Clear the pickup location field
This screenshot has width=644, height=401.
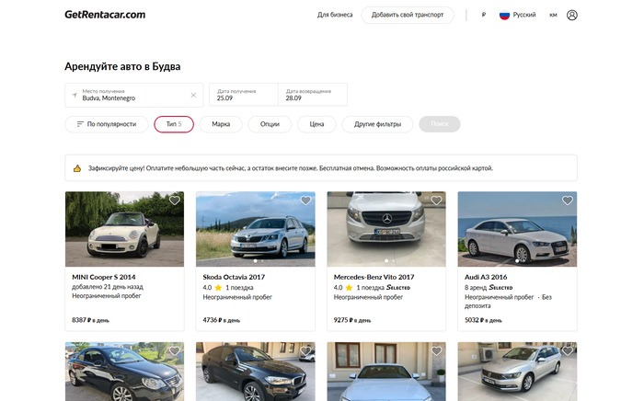point(193,95)
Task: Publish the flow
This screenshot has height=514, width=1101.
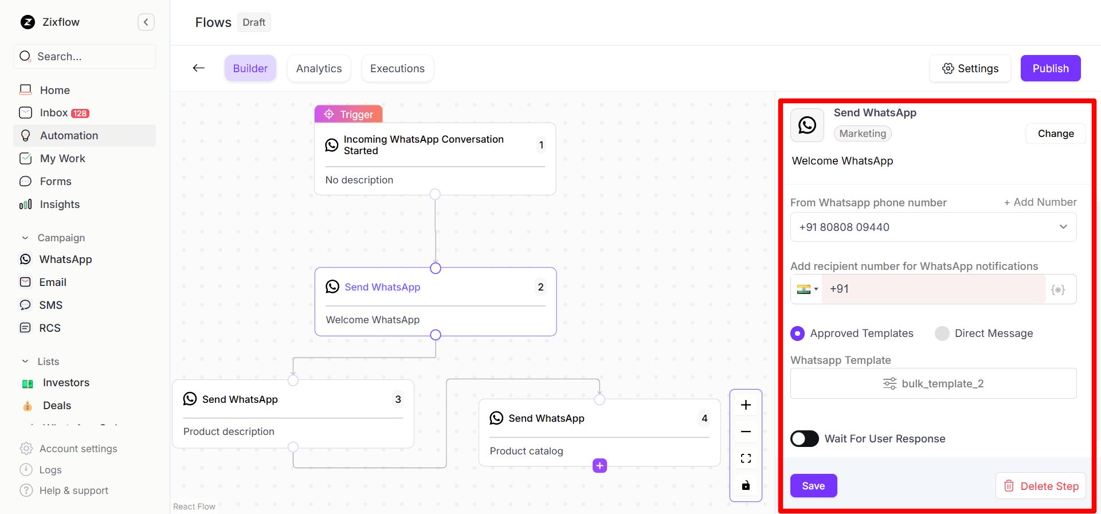Action: click(x=1050, y=69)
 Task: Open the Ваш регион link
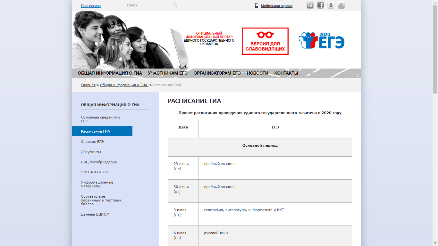point(91,6)
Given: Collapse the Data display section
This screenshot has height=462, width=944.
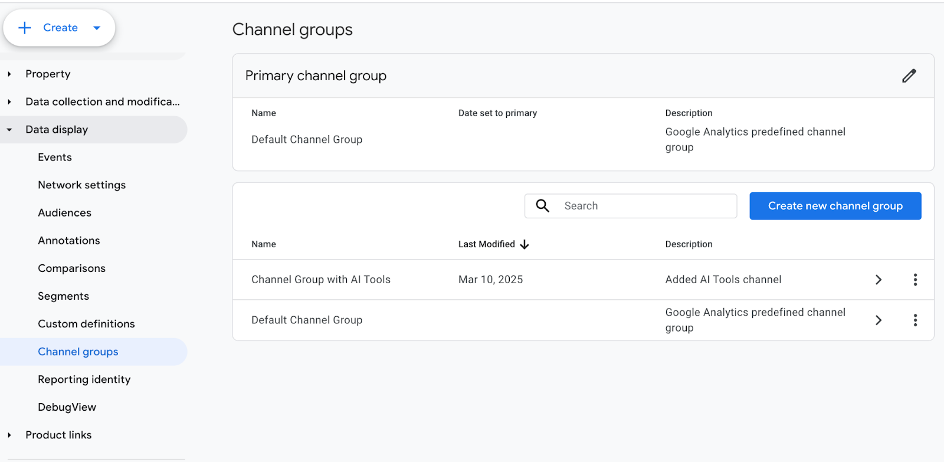Looking at the screenshot, I should 9,130.
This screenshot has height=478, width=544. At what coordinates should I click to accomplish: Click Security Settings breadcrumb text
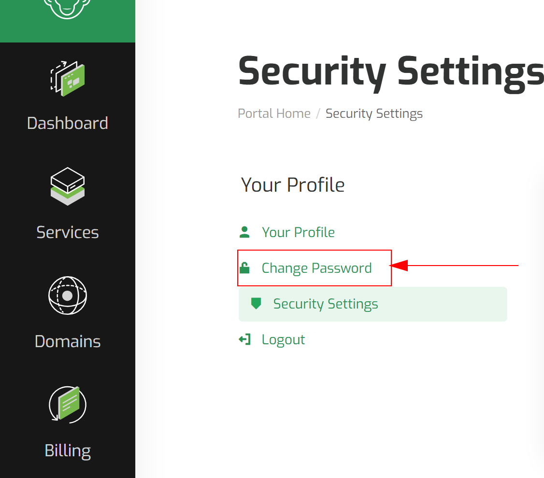[x=374, y=113]
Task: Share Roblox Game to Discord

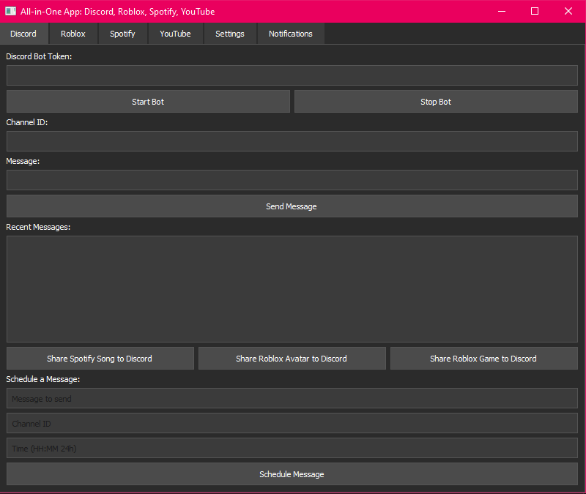Action: [483, 359]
:::
- [Work to be completed]
Pictures in the records above are to be left out of an otherwise exact copy.

- [Response box]
Clear the pickup location field
This screenshot has width=644, height=401.
point(193,95)
Task: Publish the flow
This screenshot has height=514, width=1101.
Action: click(x=1050, y=69)
 Task: Open the Ваш регион link
point(91,6)
Given: Collapse the Data display section
This screenshot has height=462, width=944.
Looking at the screenshot, I should 9,130.
This screenshot has height=478, width=544. At what coordinates should I click to accomplish: Click Security Settings breadcrumb text
[x=374, y=113]
Task: Share Roblox Game to Discord

Action: [483, 359]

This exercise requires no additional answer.